Segment Start: Data section
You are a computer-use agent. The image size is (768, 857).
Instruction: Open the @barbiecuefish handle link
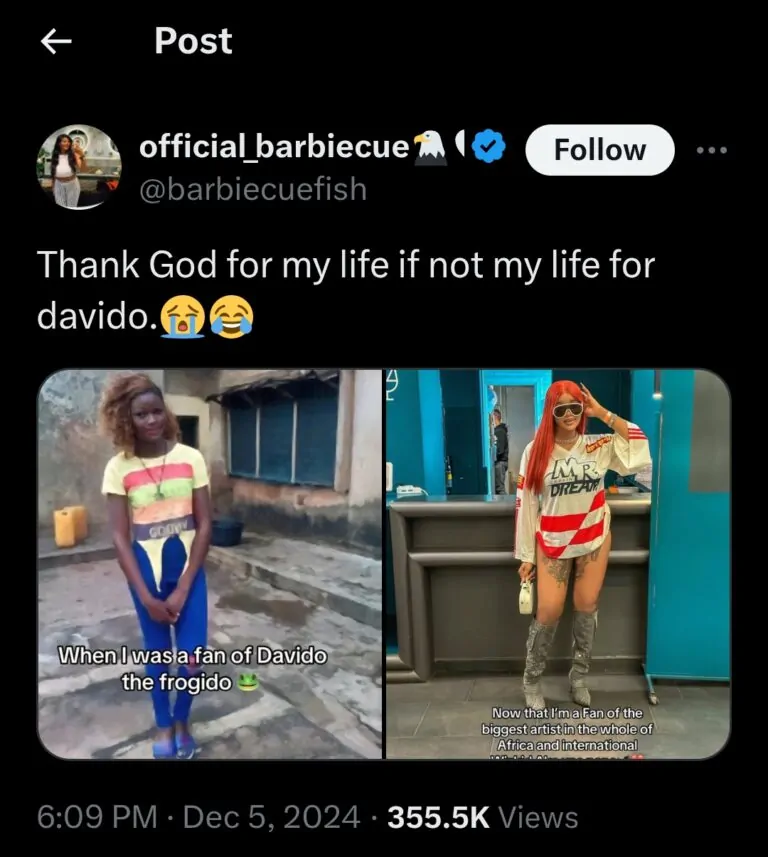click(252, 189)
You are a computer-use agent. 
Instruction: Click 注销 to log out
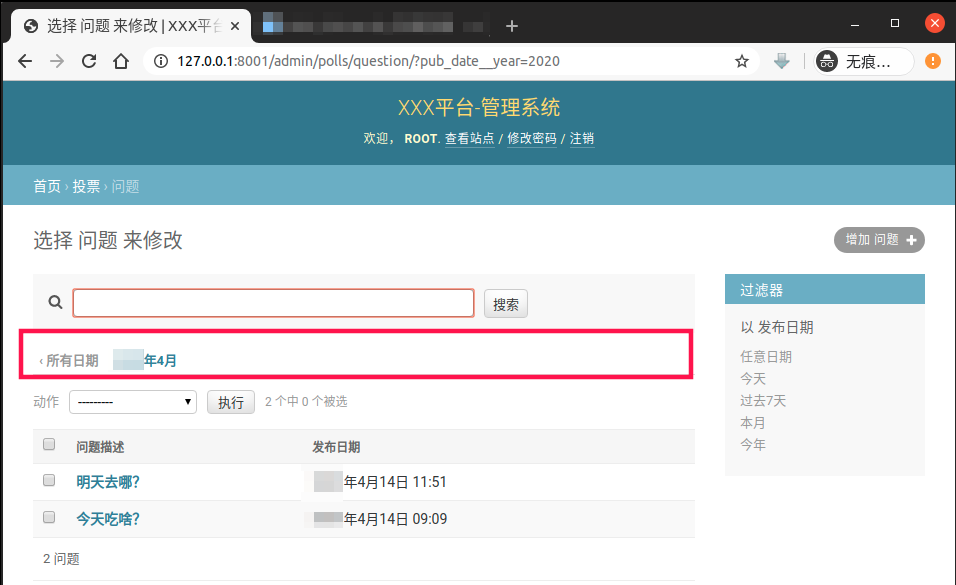click(582, 139)
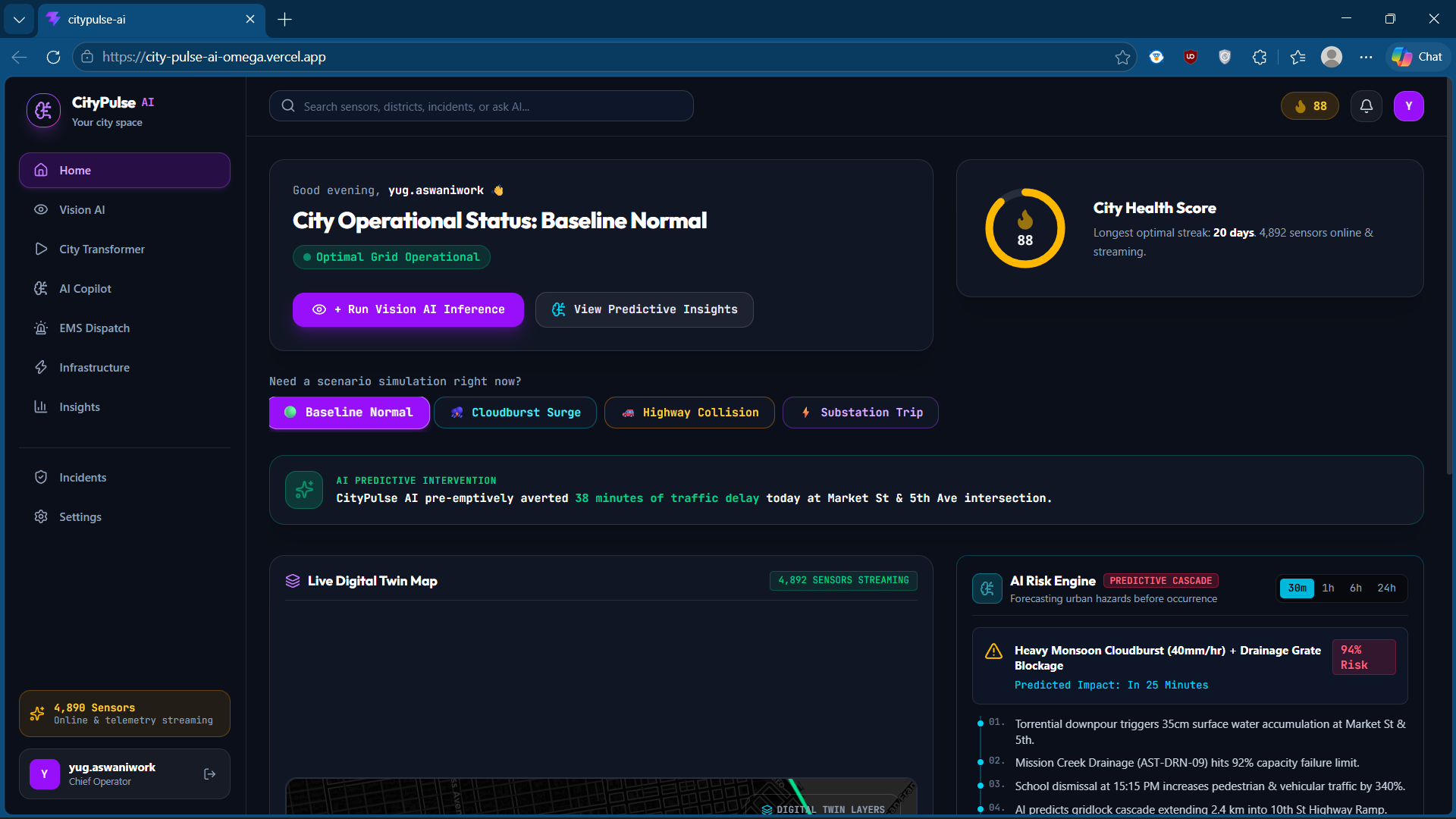Click the CityPulse AI logo icon
Viewport: 1456px width, 819px height.
[x=43, y=111]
Segment End: Data section
▶ _Exercise objective_: The lines from the one that contains "Instruction: Open the" through the end of the data, repeated exactly and with no pictures, make up the whole answer.

▶ _Result_:
Instruction: Open the @barbiecuefish handle link
click(252, 189)
You are a computer-use agent. 
Instruction: Click 注销 to log out
click(582, 139)
Click the CityPulse AI logo icon
Viewport: 1456px width, 819px height.
[x=43, y=111]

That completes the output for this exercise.